Supreme Court of Rhode Island
Jan 1, 1867
8 R.I. 536 (R.I. 1867)

Summary

In Tillinghast v. Wheaton, 8 R.I. 536, the court was asked to determine whether a delivery of a savings bank book, with words of gift, constituted a valid gift causa mortis of the deposit evidenced by the bank book.

Summary of this case from Talbot v. Talbot

Opinion

OCTOBER TERM, 1867.

The delivery of a savings bank pass-book containing the entries by the officers of the bank of the moneys deposited by a deceased wife, with a parol gift of the same by surviving husband when in extremis, is a valid donatio causa mortis of the money deposited in the bank.

THIS was a bill brought by the administrator of Sarah Crocker, setting forth that one of her sisters claimed certain money deposited in a savings bank as a donatio causa mortis to them. That the other next of kin, and the administrator of the husband, also claimed the money, and asking the instruction of the court. The facts are fully stated in the opinion of the court.

The cause was argued by James Tillinghast for sisters claiming the gift, and by John P. Knowles, contra. The only brief filed was by James Tillinghast, as follows:

Upon the decease of Mrs. Crocker, intestate, this deposit vested in said John Crocker as her surviving husband.

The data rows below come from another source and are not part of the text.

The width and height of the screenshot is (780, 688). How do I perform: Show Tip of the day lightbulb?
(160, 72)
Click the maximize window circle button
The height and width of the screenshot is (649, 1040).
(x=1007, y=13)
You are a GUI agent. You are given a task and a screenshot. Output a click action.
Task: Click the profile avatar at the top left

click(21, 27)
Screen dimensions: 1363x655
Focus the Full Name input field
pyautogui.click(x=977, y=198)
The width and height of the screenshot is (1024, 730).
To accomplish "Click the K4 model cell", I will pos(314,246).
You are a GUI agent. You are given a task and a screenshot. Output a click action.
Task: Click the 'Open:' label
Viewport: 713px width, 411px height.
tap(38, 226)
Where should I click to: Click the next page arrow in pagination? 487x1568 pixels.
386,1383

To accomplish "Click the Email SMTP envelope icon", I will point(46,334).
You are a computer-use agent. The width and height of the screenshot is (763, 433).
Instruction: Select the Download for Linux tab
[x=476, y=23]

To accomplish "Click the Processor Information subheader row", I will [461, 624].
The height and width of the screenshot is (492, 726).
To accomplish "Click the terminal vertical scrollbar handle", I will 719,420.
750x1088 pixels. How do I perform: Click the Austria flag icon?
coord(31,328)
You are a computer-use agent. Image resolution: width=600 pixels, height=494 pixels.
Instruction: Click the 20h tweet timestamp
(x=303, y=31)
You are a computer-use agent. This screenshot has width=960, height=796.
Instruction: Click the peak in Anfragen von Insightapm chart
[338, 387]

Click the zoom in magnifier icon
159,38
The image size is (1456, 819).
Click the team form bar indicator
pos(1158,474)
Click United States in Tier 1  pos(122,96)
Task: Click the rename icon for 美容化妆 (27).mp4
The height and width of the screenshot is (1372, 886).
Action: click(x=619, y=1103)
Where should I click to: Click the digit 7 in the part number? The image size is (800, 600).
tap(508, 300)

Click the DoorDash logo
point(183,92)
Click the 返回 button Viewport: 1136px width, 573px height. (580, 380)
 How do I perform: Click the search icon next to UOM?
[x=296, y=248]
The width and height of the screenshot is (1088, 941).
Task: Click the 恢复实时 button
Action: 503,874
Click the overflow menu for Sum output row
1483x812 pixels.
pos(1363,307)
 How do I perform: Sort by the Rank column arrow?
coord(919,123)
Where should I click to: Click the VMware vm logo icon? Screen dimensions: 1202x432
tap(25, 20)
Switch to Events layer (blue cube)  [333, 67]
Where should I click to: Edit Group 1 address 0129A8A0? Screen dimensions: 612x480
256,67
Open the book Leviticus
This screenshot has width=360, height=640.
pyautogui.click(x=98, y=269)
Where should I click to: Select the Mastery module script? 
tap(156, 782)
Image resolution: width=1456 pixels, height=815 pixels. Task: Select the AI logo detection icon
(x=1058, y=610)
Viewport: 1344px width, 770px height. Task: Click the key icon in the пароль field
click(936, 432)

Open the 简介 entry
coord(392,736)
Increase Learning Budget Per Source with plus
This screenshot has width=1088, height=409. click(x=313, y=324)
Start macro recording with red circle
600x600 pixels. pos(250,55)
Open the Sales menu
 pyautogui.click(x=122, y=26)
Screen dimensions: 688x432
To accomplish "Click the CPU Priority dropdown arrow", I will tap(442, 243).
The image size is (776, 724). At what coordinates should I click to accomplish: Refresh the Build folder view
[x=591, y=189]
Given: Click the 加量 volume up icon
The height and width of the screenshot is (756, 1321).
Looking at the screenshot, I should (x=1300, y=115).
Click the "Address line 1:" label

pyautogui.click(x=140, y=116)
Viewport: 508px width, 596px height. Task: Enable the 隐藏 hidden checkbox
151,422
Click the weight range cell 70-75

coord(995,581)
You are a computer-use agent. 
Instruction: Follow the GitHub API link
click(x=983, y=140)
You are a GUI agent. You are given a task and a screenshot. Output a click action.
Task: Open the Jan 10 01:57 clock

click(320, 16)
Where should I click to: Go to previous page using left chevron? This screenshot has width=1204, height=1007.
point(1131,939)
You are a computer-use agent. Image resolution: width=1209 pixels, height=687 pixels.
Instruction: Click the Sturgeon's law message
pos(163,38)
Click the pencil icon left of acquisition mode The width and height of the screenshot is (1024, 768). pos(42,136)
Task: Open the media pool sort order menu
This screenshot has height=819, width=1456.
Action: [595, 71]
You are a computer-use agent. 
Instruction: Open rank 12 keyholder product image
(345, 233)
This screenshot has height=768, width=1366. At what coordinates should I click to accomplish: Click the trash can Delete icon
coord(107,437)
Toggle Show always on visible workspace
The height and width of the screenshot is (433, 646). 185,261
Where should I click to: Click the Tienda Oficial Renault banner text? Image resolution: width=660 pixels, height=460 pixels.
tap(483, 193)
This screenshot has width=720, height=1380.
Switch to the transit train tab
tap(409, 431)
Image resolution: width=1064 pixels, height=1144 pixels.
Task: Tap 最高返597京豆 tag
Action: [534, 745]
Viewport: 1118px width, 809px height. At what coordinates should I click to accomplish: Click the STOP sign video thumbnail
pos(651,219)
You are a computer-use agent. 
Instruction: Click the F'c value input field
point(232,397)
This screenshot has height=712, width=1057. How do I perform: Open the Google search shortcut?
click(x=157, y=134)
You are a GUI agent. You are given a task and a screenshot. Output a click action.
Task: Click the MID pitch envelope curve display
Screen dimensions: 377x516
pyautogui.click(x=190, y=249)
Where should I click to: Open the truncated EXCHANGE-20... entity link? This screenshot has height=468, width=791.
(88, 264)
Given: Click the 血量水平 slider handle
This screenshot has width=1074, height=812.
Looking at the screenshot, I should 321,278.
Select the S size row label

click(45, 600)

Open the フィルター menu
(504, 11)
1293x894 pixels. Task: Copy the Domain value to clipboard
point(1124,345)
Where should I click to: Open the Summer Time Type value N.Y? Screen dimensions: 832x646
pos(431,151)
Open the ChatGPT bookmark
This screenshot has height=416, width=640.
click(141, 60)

1. Under the English Statutes, the husband's right to his deceased wife's personal property has been settled from the earliest times; and it does not at all depend upon his taking administration. His taking administration at all is merely ancillary to his asserting his right to the property. If he can get in the property without administration, his title to it is as perfect and complete as though it were got in through administration. He may, even in equity, on proving his wife left no debts, sue for and recover her property without administration; and if administration is committed to any other person, it is solely for the benefit of the husband and as his trustee. 1 Williams on Executors, 741, c.; Humphreys, administrator, v. Bullen and wife, administratrix, 1 Atkyns, 458; 2 Williams on Executors, 1276-7; Elliot v. Collier, 3 Atkyns, 526, same case; 1 Wils. 168, 1 Ves. (Senior) 15; Watt v. Watt, 3 Vesey, Jr., 244; Molony v. Kennedy, 10 Simons, 254. And so in this country where similar statutes exist. Stewart v. Stewart, 7 Johns. Chancery, 243; Whitaker v. Whitaker, 6 Johns. Rep. 119; Hudson v. Wallace, 1 Rich. Eq. (So. Car.) 1. See p. 23. This was so before the English Statutes of Distributions, (22-23 Car. II, Chap. 10), and that statute did not change it. The husband is not mentioned in it, and is not within its equity. The explanatory section thrown into the Statute of Frauds (29 Car. II, Chap. 3, § 25) was merely from abundant caution. 1 Williams on Executors, 336, c.; 2 Williams on Executors, 1276, c.; per Lord Hardwicke, in Humphrey v. Bullen and wife, 1 Atkyns, 458; and in Elliot v. Collier, 1 Wils. 168, same case, 1 Vesey, 15; per Lord Loughborough, in Walt v. Walt, 3 Vesey, 247.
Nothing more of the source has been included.